⟨

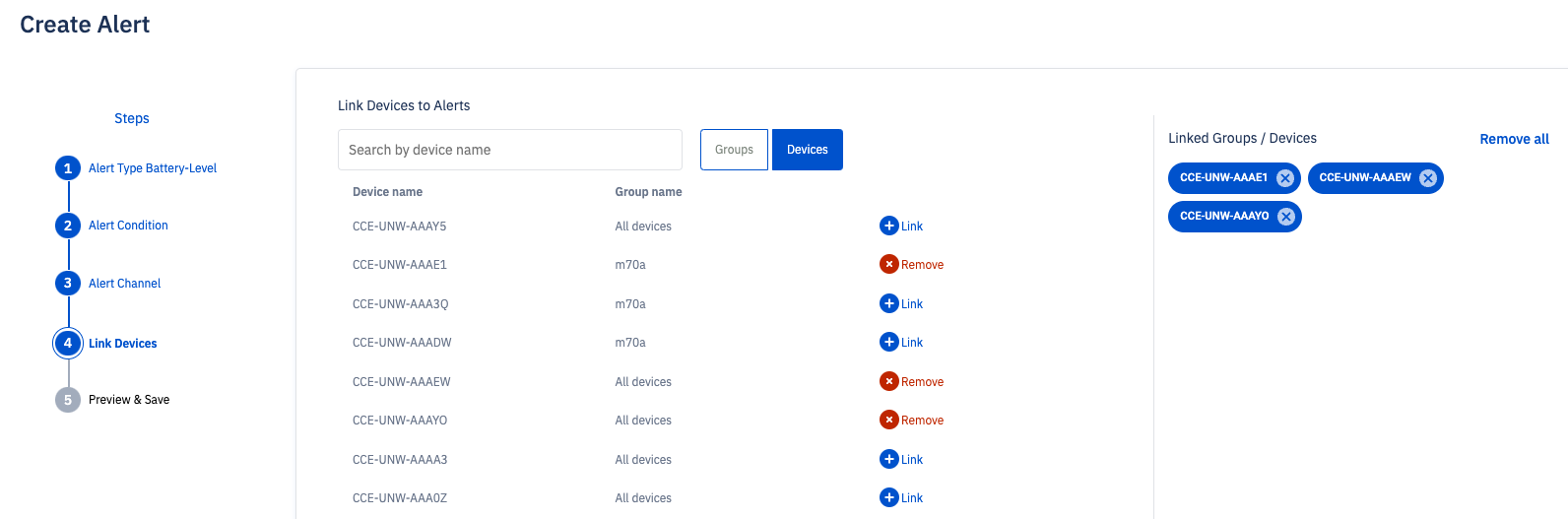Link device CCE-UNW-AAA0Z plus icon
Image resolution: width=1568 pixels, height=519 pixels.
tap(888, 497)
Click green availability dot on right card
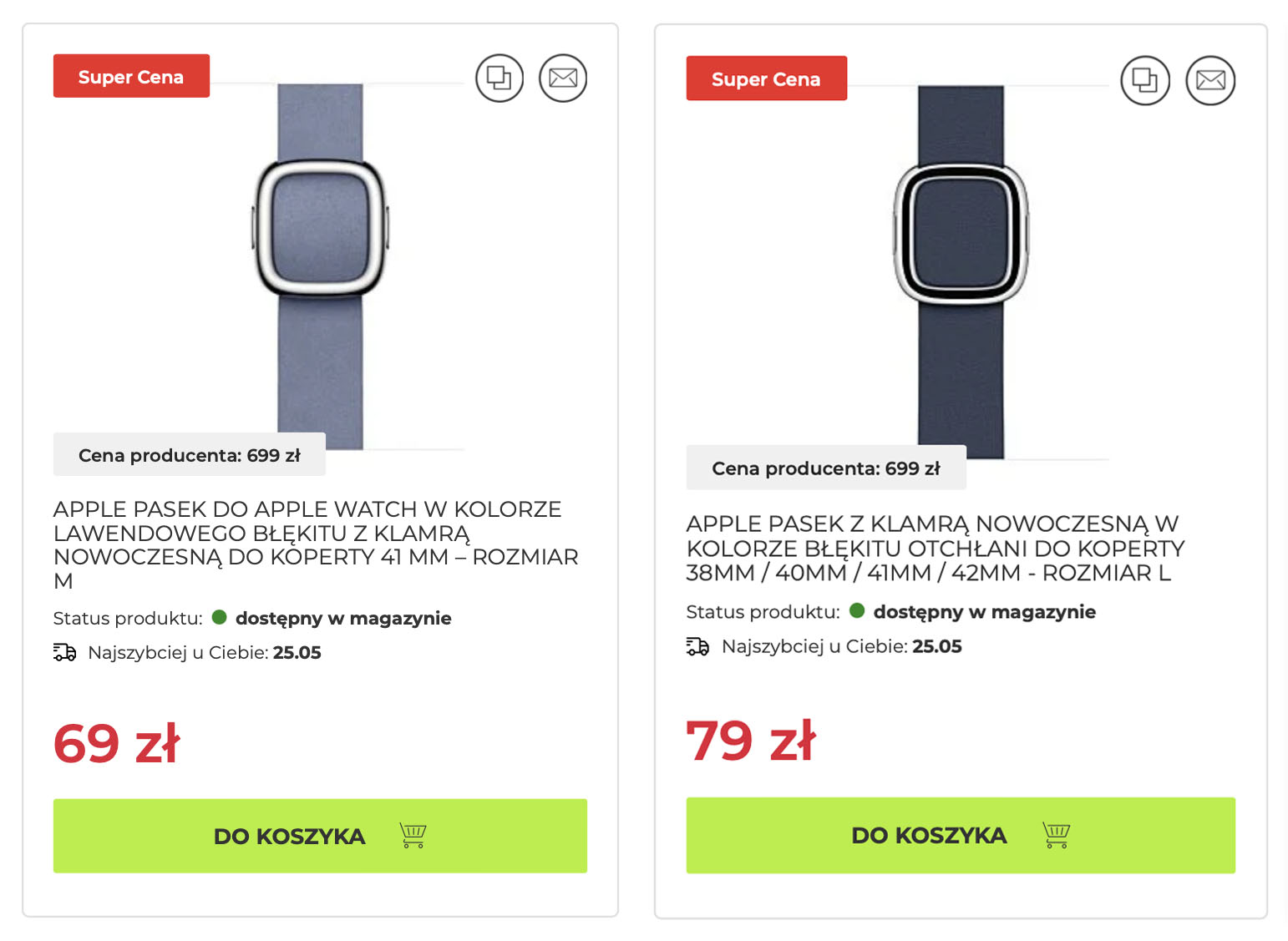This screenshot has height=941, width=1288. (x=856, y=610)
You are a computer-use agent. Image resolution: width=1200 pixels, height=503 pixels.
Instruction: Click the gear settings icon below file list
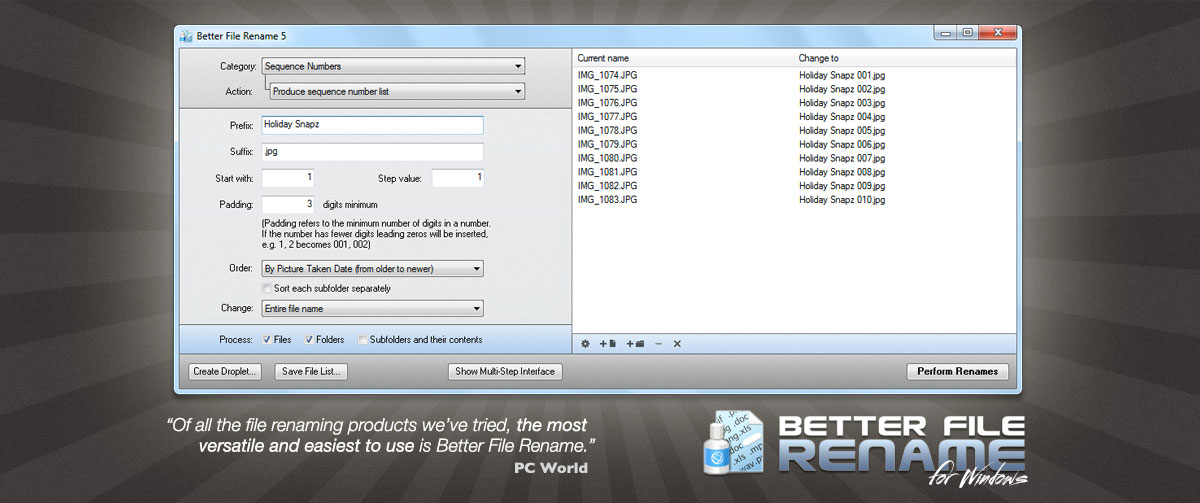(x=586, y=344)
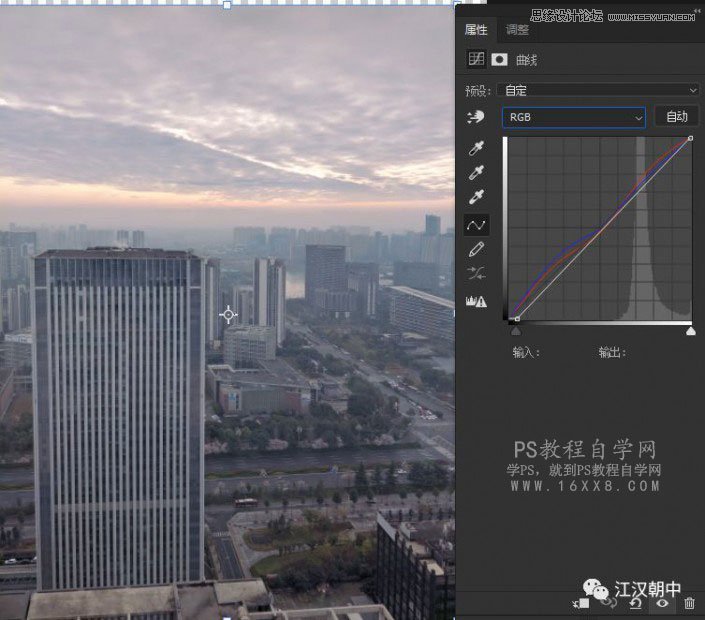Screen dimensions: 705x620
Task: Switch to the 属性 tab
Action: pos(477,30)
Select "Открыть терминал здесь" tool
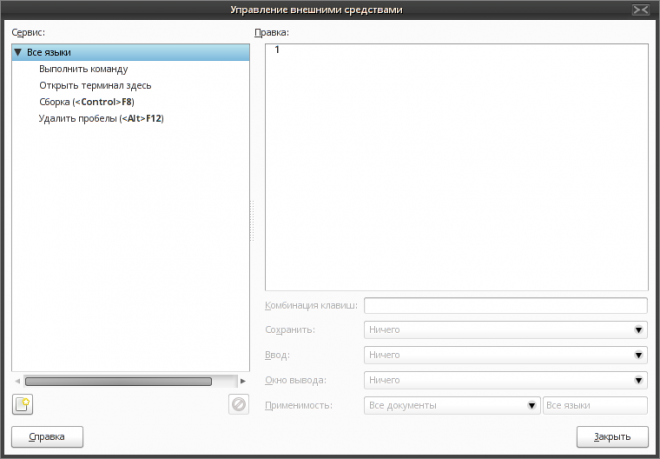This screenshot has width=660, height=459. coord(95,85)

⟩

What to do:
Could you set down, exactly as written, every line from the one with "Click green availability dot on right card" to the end of the data, both ends included? Leave out the pictures.

Exercise output:
Click green availability dot on right card
This screenshot has height=941, width=1288. (x=856, y=610)
You are a computer-use agent. Image resolution: width=1200 pixels, height=503 pixels.
Instruction: Click the gear settings icon below file list
(x=586, y=344)
Screen dimensions: 705x620
Task: Switch to the 属性 tab
Action: pos(477,30)
Select "Открыть терминал здесь" tool
This screenshot has width=660, height=459. coord(95,85)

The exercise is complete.